▶ [BRIEF] The entries below contain a line with "Given: Tap the Wi-Fi status icon" and a line with "Given: Open the Disable". Quote exactly those two lines and all lines between them.

▶ [MATERIAL PROVIDED]
--- START ---

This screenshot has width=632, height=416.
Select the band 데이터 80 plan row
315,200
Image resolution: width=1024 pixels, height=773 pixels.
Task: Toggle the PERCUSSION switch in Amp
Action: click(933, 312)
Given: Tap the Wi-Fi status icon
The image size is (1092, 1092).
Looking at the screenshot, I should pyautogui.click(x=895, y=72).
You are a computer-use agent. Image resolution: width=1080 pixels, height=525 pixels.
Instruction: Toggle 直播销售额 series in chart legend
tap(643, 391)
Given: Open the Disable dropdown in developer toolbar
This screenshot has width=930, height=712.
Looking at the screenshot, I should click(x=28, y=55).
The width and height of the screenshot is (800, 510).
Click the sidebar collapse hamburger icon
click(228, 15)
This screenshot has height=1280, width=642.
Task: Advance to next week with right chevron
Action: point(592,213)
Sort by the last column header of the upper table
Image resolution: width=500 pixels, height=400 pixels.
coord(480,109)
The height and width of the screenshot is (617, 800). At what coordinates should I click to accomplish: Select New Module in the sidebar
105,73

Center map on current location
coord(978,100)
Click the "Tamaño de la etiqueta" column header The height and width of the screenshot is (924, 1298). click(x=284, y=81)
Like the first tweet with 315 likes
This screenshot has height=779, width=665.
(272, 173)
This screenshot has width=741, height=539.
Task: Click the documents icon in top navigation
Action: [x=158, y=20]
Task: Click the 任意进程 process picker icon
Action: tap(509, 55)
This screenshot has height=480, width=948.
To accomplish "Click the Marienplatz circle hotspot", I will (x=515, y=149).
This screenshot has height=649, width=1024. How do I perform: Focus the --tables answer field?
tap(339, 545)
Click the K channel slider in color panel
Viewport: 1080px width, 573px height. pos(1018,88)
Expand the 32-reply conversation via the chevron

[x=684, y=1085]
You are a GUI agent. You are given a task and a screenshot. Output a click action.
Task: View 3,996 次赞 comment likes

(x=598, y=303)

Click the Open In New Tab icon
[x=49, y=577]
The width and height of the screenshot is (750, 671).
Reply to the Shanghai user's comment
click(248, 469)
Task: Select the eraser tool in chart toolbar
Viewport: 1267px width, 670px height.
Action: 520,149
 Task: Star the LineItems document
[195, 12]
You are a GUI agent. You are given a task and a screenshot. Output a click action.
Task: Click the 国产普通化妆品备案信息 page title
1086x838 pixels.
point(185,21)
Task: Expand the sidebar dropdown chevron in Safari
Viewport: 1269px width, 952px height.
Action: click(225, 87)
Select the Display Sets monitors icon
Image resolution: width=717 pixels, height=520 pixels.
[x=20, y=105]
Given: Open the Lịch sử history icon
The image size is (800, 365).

--- END ---

▶ [ANSWER FOR THIS EXERCISE]
Given: Tap the Wi-Fi status icon
The image size is (1092, 1092).
Looking at the screenshot, I should pyautogui.click(x=895, y=72).
You are a computer-use agent. Image resolution: width=1080 pixels, height=525 pixels.
Instruction: Toggle 直播销售额 series in chart legend
tap(643, 391)
Given: Open the Disable dropdown in developer toolbar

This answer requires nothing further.